2024 Is Ranked Choice Voting’s Coming Out Party. But Not Everyone Wants To Celebrate.
HuffPost
Voters in several states will decide whether they want to give this new system, which involves ranking candidates by order of preference, a try.
Voters in four states and the District of Columbia will have a chance to adopt ranked choice voting through ballot measures on Tuesday, setting the stage for a potentially massive expansion of an alternative voting system in which voters rank candidates rather than only picking their top choice.
On Tuesday, voters in Colorado, Oregon, Idaho, Nevada and D.C. will choose whether to adopt the system. The dominant political parties in each location have fought against the adoption of ranked choice voting, which is already used in Alaska, Maine and a handful of municipalities around the country, including New York City and San Francisco.

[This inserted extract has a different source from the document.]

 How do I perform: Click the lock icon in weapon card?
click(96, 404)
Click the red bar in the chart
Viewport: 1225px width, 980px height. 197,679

In ranked choice, voters indicate who would be their first choice, second choice, third choice and so on down the ballot. If no one gets a majority of first-place votes, the votes are retabulated: The candidate with the fewest first-place votes is eliminated, and the second-choice votes of that eliminated candidate are added to the remaining candidates’ tallies. This goes on until a candidate gets a majority of votes.

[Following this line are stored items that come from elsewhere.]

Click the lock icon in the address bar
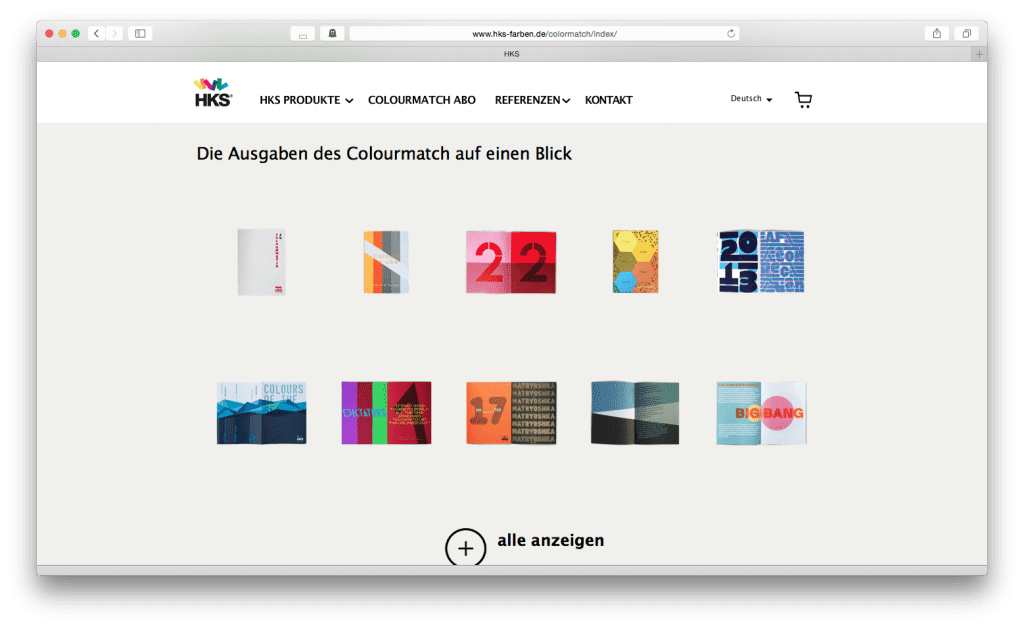Viewport: 1024px width, 628px height. [x=331, y=32]
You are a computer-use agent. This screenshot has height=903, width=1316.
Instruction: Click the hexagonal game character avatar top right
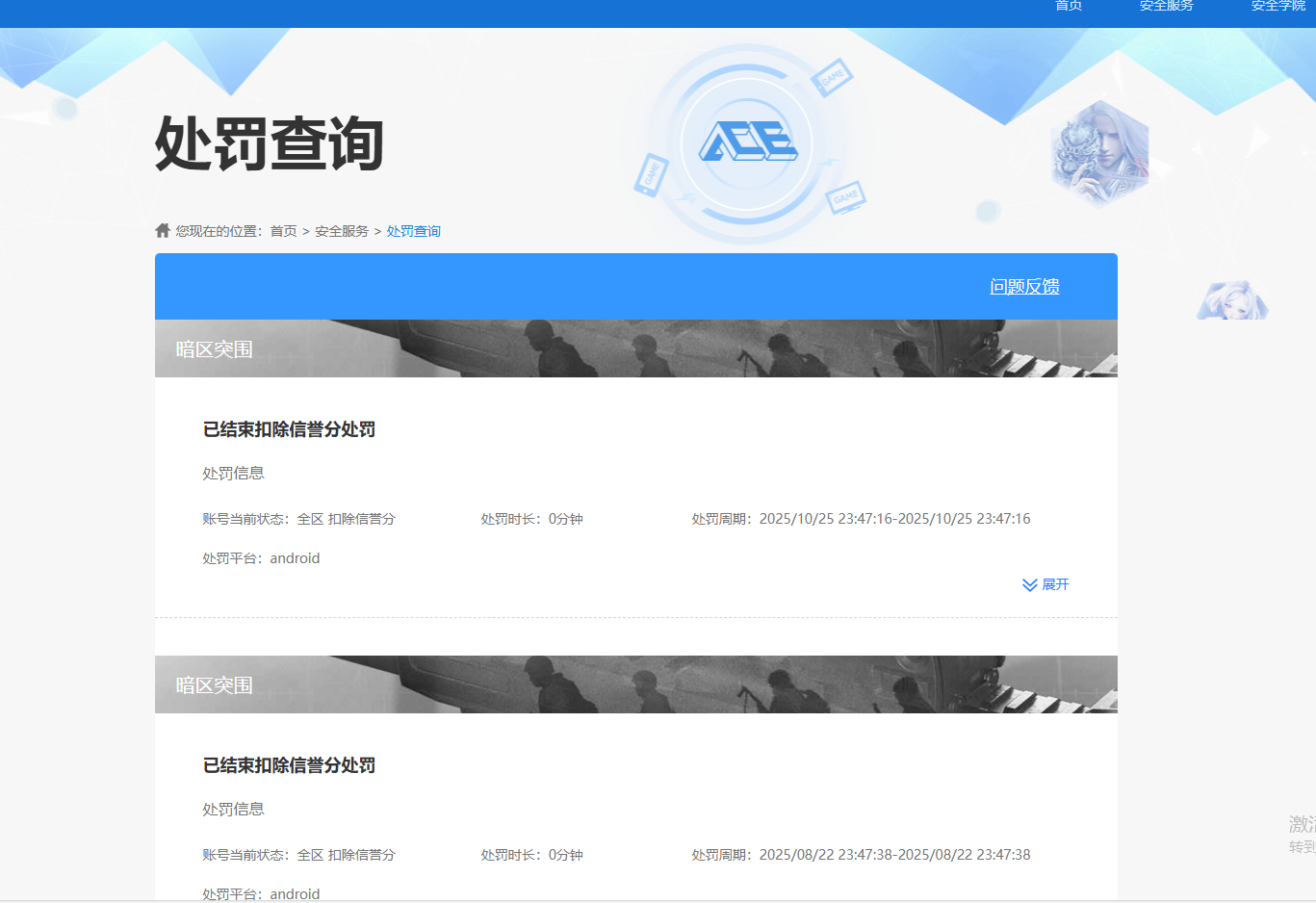[x=1100, y=151]
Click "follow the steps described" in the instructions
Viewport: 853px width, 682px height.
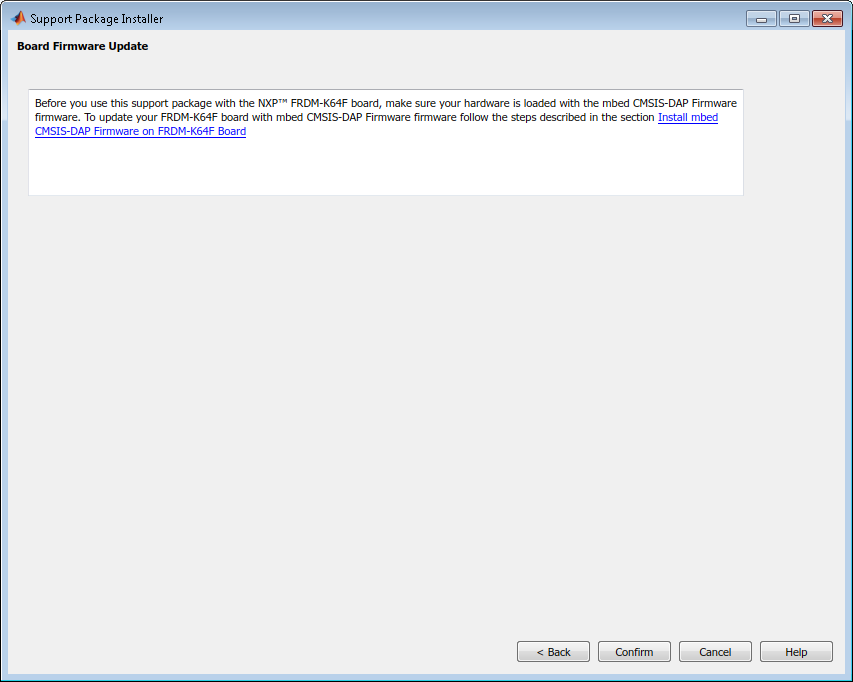point(518,117)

It’s been hyped as a way to avoid extremism and to allow voters more than a binary choice between a bad candidate and a worse one. But it’s also controversial.
This year, Alaska is holding a vote on whether to repeal ranked choice voting, which it first used for statewide elections in 2022. And in Missouri, language to prohibit ranked choice voting is part of a proposed constitutional amendment placed on the ballot by the GOP-dominated state legislature.